THE DATA:
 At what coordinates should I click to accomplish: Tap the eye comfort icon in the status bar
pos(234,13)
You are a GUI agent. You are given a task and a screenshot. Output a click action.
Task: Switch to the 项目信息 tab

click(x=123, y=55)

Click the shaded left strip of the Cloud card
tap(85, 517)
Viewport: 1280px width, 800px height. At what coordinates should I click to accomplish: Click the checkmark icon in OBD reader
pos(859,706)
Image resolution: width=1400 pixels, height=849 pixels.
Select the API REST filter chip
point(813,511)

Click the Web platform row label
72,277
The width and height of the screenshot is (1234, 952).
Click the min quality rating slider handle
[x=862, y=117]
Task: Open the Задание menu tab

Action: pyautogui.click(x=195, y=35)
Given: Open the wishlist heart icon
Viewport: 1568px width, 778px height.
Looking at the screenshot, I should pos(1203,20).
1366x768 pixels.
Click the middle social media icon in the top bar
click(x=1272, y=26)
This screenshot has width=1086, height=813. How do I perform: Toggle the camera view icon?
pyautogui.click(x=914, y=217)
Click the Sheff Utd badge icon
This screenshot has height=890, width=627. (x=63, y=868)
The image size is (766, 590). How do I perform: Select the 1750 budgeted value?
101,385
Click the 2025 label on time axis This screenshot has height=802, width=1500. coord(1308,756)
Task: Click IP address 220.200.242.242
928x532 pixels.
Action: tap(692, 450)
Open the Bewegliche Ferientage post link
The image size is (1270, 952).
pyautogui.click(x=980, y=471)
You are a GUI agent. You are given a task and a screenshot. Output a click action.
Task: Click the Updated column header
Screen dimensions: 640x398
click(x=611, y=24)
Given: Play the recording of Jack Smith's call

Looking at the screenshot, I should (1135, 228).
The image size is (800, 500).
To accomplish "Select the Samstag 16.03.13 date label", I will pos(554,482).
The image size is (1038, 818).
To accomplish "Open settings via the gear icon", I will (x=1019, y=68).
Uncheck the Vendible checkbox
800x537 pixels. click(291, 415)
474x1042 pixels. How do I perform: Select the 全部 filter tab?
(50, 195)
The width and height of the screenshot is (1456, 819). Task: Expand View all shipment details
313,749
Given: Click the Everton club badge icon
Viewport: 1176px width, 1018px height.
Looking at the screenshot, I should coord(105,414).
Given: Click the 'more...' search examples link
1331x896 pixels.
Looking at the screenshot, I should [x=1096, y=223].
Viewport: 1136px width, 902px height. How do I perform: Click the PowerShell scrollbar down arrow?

EXERCISE GOAL: Return, word for word, every line from the line with "The width and height of the screenshot is (1456, 819)." to the final line of the data.

EXERCISE RESPONSE:
The width and height of the screenshot is (1456, 819). Task: Expand View all shipment details
313,749
Given: Click the Everton club badge icon
Viewport: 1176px width, 1018px height.
Looking at the screenshot, I should coord(105,414).
Given: Click the 'more...' search examples link
1331x896 pixels.
Looking at the screenshot, I should [x=1096, y=223].
Viewport: 1136px width, 902px height. How do I perform: Click the PowerShell scrollbar down arrow?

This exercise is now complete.